━━━━━ Input

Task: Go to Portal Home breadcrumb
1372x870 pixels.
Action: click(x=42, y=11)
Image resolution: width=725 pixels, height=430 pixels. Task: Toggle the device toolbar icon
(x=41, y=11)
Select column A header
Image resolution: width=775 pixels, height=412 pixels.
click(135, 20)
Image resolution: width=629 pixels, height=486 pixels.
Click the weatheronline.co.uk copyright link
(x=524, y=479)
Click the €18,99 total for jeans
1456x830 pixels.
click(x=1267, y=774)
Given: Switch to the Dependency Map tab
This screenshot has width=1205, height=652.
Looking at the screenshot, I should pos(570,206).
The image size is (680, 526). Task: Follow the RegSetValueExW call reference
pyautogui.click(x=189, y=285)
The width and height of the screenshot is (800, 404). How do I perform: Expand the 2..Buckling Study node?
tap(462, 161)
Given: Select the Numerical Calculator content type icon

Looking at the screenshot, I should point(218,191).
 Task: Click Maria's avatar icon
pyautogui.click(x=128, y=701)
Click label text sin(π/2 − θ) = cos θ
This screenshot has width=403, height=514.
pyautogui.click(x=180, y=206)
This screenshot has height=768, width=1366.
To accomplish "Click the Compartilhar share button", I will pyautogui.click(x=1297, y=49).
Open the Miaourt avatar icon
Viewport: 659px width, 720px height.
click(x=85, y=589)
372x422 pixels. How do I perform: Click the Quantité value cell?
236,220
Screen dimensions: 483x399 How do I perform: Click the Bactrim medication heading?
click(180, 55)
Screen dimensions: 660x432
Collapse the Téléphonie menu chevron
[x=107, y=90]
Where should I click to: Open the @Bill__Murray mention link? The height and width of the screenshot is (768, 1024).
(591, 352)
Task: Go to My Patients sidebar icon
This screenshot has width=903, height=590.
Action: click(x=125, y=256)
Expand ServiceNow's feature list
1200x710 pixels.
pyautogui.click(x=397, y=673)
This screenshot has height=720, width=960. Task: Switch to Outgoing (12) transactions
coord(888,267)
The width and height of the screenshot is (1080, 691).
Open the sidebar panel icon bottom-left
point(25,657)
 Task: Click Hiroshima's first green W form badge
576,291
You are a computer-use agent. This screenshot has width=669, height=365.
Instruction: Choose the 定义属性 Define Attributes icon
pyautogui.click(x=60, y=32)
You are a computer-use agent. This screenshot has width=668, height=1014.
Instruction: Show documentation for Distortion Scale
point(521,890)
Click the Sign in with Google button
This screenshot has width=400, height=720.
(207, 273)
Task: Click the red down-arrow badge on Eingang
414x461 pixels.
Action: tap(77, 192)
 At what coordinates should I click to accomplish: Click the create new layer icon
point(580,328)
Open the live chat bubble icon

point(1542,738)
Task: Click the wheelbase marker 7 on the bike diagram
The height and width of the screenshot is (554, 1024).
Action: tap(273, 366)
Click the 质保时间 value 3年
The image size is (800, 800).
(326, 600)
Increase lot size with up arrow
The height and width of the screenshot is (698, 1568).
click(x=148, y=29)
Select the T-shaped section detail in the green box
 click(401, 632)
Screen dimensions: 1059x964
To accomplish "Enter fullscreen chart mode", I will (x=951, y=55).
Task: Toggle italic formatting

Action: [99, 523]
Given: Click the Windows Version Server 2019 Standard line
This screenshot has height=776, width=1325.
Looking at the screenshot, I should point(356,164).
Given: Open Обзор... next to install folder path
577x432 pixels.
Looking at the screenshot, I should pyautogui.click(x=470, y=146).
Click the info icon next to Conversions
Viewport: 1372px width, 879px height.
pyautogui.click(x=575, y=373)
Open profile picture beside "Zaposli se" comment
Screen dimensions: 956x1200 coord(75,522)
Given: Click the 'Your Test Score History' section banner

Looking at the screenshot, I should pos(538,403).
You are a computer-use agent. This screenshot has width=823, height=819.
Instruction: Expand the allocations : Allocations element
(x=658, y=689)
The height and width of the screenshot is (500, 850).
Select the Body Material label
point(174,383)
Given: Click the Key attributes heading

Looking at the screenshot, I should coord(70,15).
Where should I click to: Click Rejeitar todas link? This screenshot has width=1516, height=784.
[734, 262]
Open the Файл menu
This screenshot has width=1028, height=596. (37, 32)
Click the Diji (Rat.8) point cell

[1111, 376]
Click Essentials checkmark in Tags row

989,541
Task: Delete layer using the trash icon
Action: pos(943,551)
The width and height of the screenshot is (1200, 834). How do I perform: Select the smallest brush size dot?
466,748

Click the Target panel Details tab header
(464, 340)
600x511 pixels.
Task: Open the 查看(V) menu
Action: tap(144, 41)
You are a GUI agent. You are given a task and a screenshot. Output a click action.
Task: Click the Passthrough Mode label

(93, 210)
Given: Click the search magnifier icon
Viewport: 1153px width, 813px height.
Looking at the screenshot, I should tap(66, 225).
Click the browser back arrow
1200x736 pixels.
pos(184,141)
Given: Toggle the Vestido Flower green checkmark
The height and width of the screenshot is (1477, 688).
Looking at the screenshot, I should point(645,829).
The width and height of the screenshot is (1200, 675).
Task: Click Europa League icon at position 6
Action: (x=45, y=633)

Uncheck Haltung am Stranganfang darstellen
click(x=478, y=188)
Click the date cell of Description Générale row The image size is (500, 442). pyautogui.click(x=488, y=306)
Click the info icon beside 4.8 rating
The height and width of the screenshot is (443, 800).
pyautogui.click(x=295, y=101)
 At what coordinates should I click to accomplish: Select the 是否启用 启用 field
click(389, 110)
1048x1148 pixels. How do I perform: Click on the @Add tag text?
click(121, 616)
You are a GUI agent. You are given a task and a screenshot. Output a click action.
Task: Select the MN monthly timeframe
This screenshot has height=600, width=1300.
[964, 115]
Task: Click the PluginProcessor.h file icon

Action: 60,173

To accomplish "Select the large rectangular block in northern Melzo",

━━━━━━━━━━

### Work item
Only lines containing the string "computer" are needed. Pull each of them out of the records above.

### Result of this exercise
You are a computer-use agent. This screenshot has width=669, height=365.
You are a computer-use agent. This screenshot has width=668, height=1014.
You are a computer-use agent. This screenshot has width=823, height=819.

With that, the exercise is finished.